Background: People with HIV (PWH) are at an increased risk of tuberculosis (TB). New TB vaccines may help reduce this burden. New TB vaccine candidates are well tolerated and immunogenic in PWH. There are currently limited data on vaccine efficacy in this population.
Methods: Using mathematical modeling, we explored the potential impact of a novel TB vaccine on TB burden in PWH in South Africa between 2030 and 2050. We compared the impact of a vaccine delivered irrespective of HIV status to vaccination of either PWH or people without HIV. We explored the impact of reduced vaccine efficacy and duration of protection in PWH relative to people without HIV on our model predictions.

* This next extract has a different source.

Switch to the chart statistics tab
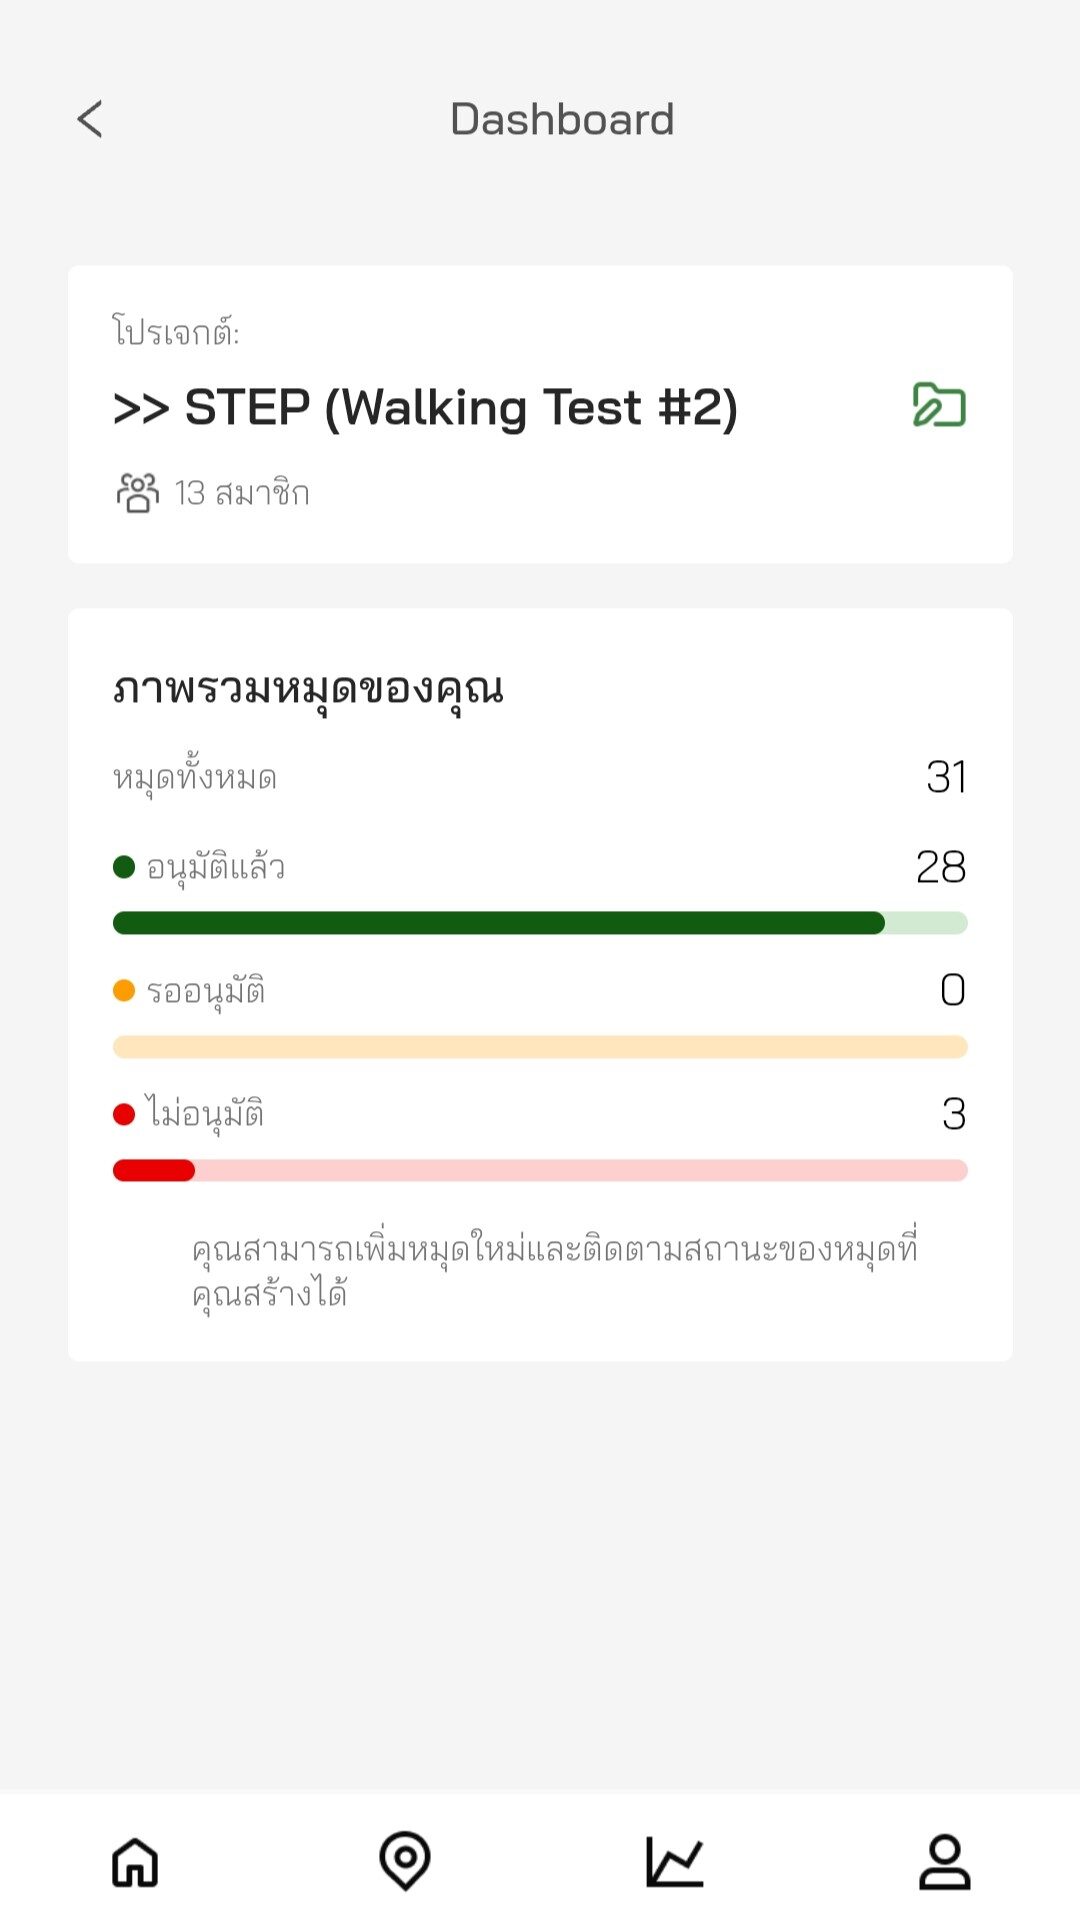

Results: Vaccination irrespective of HIV status, with a vaccine with equal efficacy and duration in PWH, could avert up to 1.01 (95% range: 0.96-1.22) million TB cases in PWH. Restricting vaccination to PWH or people without HIV would achieve 65% (60-70) and 48% (46-53) of the total impact, respectively. These results are strongly dependent on the assumed efficacy and duration of protection in PWH. Further information on these characteristics is important to identify the most efficient use of new vaccines to reduce TB burden in PWH.
Conclusion: Our results suggest that new vaccines could play an important role in reducing the TB burden in PWH. Vaccines targeted at people without HIV could provide significant indirect benefit to PWH, but vaccines which are well tolerated and effective in PWH will be critical to maximizing the impact in this population.